GIVEN TASK A -> According to the excerpt about the Army exoskeleton study, what is the adaptive exoskeleton boot called?

TEXT EXCERPT ->
The ExoBoot has an internal computer that allows the device to make decisions to assist the person wearing it.

1- Sgt. Maj. Luke Blum, who serves as the DEVCOM acting command sergeant major and the senior enlisted leader for ARL, dons the ExoBoot as part of a study that analyzes how humans and autonomous systems adapt to each other. Photo: Neil Adams/US Army

US Army researchers are conducting a study that involves an adaptive exoskeleton boot called the Dephy ExoBoot that optimizes soldier performance, the army reported this week.

The goal of the study is to explore how humans adapt to intelligent systems and how brain and muscle signals carry information that could be used to help train autonomous tech. The study is part of the Army Research Laboratory’s research focus on the integration of humans and AI to enable teams to survive and function in complex environments.

Data listing:
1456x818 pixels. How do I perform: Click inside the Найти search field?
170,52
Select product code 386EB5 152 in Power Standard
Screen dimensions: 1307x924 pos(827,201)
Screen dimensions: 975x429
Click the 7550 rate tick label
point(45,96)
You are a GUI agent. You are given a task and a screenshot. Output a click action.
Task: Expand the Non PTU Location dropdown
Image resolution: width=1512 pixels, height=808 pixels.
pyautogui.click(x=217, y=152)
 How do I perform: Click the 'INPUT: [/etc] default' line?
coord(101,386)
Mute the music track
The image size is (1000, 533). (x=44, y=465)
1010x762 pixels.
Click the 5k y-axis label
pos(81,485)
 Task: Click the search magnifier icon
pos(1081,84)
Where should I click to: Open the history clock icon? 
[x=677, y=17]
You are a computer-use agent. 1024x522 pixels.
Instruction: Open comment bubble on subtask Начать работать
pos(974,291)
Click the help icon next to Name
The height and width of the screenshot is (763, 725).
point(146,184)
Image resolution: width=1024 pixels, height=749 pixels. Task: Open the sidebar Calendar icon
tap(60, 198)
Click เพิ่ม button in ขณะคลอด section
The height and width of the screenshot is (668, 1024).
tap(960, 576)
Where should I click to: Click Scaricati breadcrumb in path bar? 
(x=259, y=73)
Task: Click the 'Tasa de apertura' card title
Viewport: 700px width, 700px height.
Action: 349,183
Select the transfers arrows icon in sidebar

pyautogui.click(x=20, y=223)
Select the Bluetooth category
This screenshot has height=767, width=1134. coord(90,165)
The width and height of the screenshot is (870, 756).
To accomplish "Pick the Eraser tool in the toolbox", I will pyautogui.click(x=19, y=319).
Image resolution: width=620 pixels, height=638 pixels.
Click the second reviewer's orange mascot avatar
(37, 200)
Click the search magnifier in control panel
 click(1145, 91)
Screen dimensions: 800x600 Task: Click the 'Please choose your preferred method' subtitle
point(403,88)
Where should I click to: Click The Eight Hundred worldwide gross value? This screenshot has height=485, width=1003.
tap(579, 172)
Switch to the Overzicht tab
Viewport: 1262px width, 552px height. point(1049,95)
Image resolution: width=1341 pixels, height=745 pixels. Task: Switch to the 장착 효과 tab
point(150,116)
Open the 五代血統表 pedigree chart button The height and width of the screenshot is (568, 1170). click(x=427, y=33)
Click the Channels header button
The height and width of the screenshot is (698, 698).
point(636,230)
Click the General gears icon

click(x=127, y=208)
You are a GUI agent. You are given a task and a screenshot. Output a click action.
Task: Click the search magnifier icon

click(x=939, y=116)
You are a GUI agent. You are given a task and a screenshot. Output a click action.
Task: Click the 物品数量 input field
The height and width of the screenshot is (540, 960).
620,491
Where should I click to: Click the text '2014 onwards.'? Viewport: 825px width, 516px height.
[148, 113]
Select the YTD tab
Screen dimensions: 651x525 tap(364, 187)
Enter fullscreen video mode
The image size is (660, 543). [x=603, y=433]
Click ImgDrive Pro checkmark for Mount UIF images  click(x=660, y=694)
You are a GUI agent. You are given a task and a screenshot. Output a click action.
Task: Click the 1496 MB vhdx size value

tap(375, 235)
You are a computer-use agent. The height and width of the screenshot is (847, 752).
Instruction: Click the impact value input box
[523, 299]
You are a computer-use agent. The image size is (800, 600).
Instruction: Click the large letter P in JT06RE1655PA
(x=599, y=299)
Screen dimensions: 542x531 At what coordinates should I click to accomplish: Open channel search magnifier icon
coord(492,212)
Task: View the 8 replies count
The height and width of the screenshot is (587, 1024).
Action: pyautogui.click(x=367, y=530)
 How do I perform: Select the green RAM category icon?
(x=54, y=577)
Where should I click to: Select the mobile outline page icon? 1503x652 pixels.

GIVEN TASK B -> Copy out the data listing entries, starting with the line that contains "1010x762 pixels." and going on through the line that contains "click(x=939, y=116)".

EXERCISE RESULT A -> The Dephy ExoBoot.

EXERCISE RESULT B ->
1010x762 pixels.
Click the 5k y-axis label
pos(81,485)
 Task: Click the search magnifier icon
pos(1081,84)
Where should I click to: Open the history clock icon? 
[x=677, y=17]
You are a computer-use agent. 1024x522 pixels.
Instruction: Open comment bubble on subtask Начать работать
pos(974,291)
Click the help icon next to Name
The height and width of the screenshot is (763, 725).
point(146,184)
Image resolution: width=1024 pixels, height=749 pixels. Task: Open the sidebar Calendar icon
tap(60, 198)
Click เพิ่ม button in ขณะคลอด section
The height and width of the screenshot is (668, 1024).
tap(960, 576)
Where should I click to: Click Scaricati breadcrumb in path bar? 
(x=259, y=73)
Task: Click the 'Tasa de apertura' card title
Viewport: 700px width, 700px height.
Action: 349,183
Select the transfers arrows icon in sidebar

pyautogui.click(x=20, y=223)
Select the Bluetooth category
This screenshot has height=767, width=1134. coord(90,165)
The width and height of the screenshot is (870, 756).
To accomplish "Pick the Eraser tool in the toolbox", I will pyautogui.click(x=19, y=319).
Image resolution: width=620 pixels, height=638 pixels.
Click the second reviewer's orange mascot avatar
(37, 200)
Click the search magnifier in control panel
 click(1145, 91)
Screen dimensions: 800x600 Task: Click the 'Please choose your preferred method' subtitle
point(403,88)
Where should I click to: Click The Eight Hundred worldwide gross value? This screenshot has height=485, width=1003.
tap(579, 172)
Switch to the Overzicht tab
Viewport: 1262px width, 552px height. point(1049,95)
Image resolution: width=1341 pixels, height=745 pixels. Task: Switch to the 장착 효과 tab
point(150,116)
Open the 五代血統表 pedigree chart button The height and width of the screenshot is (568, 1170). click(x=427, y=33)
Click the Channels header button
The height and width of the screenshot is (698, 698).
point(636,230)
Click the General gears icon

click(x=127, y=208)
You are a GUI agent. You are given a task and a screenshot. Output a click action.
Task: Click the search magnifier icon

click(x=939, y=116)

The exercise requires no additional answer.